Objective: Deficiency of anabolic sex steroids is common in HF. The pathophysiological implications of this phenomenon, however, have not been fully elucidated. This clinical study investigated the significance of low serum androgens levels in heart failure (HF).
Design: Prospective cohort study.
Patients and methods: In 191 consecutively recruited males with HF (mean age, 64 years; New York Heart Association [NYHA] class I-IV 24/35/35/6%) and reduced (ejection fraction [EF] ≤40%, n=96) or preserved left ventricular function (EF>40%, n=95) total and free serum testosterone, dehydroepiandrosterone sulfate (DHEAS), and sex hormone binding globulin (SHBG) were measured. The median observation period was 859 days.

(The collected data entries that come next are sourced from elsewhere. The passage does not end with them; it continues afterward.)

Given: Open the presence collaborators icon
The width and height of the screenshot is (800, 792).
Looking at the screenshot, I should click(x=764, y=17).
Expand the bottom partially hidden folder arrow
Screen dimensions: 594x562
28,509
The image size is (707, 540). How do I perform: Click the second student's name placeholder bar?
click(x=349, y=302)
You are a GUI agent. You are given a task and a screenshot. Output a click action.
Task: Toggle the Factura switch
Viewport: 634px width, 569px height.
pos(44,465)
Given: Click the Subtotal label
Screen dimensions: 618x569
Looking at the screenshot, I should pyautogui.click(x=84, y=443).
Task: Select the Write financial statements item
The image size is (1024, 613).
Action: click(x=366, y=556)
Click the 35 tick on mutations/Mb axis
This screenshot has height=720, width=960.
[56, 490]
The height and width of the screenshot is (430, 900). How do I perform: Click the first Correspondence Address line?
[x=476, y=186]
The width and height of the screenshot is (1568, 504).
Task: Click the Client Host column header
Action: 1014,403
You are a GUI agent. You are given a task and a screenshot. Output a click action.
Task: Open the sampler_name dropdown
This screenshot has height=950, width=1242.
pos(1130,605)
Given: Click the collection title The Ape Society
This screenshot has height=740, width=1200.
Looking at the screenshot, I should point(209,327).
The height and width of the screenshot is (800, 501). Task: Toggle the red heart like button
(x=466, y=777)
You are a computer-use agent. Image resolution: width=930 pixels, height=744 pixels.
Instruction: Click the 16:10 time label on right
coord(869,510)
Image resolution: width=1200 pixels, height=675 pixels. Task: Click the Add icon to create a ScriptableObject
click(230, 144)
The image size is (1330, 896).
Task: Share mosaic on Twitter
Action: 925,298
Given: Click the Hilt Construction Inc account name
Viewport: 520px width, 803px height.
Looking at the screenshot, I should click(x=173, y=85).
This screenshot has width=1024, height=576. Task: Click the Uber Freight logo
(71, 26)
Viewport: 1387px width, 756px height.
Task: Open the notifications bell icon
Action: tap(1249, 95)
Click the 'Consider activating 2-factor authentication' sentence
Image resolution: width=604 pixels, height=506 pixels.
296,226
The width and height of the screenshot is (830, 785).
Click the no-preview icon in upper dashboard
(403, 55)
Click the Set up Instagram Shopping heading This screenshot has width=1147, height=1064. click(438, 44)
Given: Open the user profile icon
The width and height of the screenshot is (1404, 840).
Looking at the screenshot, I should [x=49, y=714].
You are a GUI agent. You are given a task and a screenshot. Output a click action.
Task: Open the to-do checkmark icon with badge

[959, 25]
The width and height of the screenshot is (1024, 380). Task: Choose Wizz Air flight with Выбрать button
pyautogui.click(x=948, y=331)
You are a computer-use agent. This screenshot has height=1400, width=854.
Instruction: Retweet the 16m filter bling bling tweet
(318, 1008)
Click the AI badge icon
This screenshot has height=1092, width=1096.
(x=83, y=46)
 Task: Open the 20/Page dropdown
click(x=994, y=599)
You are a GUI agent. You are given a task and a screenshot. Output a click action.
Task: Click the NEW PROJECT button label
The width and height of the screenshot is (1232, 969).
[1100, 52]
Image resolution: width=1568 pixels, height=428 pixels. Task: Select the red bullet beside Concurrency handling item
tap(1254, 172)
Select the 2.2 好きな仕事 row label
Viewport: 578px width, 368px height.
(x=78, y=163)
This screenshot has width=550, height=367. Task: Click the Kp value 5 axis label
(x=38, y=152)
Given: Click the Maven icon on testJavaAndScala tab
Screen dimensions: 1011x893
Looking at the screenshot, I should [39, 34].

Results: During follow-up 53 patients (28%) died. While total serum testosterone was normal in most patients (91%), free testosterone and DHEAS were reduced in 79% and 23%, respectively. DHEAS and free testosterone, but not total testosterone, were inversely associated with NYHA class (both P<0.01). Lower free testosterone and DHEAS and higher SHBG predicted all-cause mortality risk (hazard ratio[HR] 0.89, 95% confidence interval[CI] 0.82-0.96 per 1 ng/dl free testosterone, P=0.004, HR 0.95, 95% CI 0.89-1.00, per 10 µg/dl DHEAS, P=0.058, and HR 1.18, 95% CI 1.05-1.33 per 10 nmol/l SHBG, P=0.006, respectively [adjusted for age and NYHA class]). However, further adjustment for carefully selected confounding factors abolished these associations.
Conclusion: In male HF patients, low serum levels of androgens are associated with adverse prognosis, but this relation is confounded by indicators of a poor health state. Our results suggest that low serum androgens develop as a sequel of this progressive multi-faceted systemic disorder.